Accelerating option risk analytics in R using GPUs

Broadly, a major prerequisite for analytics applications is robustness to modeling idiosyncrasies. As a result, there is a demand for comprehensive model exploration and validation in high level statistical programming environments such as R. Many financial applications require on-demand processing, which in turn requires fast modeling and calibration computations. In this paper we describe our work on speeding up the calibration of a Heston stochastic volatility model, a financial application, on GPUs. The Heston volatility model is used extensively across the capital markets to price and measure the market risk of exchange traded financial options. However, a typical R based implementation of the Heston model calibration on a CPU does not meet the performance requirements for sub-minute level trading, i.e. mid to high frequency trading. The calibration of a Heston model is performed over M option data points which remains fixed during the calibration computation. The most computation intensive part of this computation is the ErrorFunction() which estimates the error between market observed and model option prices. We have implemented the ErrorFunction() using a MapReduce design pattern leading to efficient implementation on various architectures including GPUs. In this paper, we describe the implementation of a GPU optimized kernel for this computation that can be called by the R script performing the calibration process. For M = 1024 we demonstrate a factor of 760x improvement in the overall calibration time over the R sequential implementation by off-loading ErrorFunction() on a system with an Intel Core i5 processor and NVIDIA Tesla K20c (Kepler architecture) consisting of 2496 cores.
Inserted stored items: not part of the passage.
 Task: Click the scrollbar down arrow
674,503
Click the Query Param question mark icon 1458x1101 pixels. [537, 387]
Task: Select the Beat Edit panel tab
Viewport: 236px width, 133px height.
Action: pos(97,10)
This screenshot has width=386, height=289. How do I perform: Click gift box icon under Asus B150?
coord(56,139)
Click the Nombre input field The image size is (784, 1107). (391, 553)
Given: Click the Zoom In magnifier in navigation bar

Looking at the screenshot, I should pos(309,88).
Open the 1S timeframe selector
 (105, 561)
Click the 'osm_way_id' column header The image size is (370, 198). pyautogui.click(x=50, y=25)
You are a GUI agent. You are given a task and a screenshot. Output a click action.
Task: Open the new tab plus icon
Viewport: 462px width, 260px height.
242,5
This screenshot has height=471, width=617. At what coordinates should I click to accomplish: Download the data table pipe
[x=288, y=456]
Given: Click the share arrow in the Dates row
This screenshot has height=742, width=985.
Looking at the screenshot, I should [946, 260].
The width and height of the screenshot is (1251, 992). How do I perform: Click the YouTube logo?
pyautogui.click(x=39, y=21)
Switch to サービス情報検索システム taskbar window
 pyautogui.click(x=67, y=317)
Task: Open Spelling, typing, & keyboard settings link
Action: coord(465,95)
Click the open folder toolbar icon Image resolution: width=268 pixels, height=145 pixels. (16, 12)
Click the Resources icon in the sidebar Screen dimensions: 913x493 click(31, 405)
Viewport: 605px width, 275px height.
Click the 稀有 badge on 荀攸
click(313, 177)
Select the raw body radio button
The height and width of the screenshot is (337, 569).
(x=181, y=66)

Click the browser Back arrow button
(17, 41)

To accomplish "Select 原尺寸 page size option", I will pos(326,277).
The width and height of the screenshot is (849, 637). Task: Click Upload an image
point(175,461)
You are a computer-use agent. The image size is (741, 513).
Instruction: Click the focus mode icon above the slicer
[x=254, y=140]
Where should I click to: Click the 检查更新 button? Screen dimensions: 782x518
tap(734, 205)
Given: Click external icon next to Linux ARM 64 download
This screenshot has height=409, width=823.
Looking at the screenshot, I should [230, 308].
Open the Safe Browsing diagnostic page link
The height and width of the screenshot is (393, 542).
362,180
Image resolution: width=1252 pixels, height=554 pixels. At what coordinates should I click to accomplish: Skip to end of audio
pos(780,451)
Note that not all the performance gain is due to the GPU- partly it is due to the reduction in the overhead of R for the Heston model calculation. For comparison we also implemented the calibration code using C/C++. We observed a speed up of 230x for the GPU based implementation over the C/C++ indicating that a factor of 3.4x improvement is due to avoiding the R overhead for the Heston model calculation. However, the overall calibration time using R based optimization routines combined with the GPU off-loaded ErrorFunction() is comparable to a C/C++ GPU based calibration code.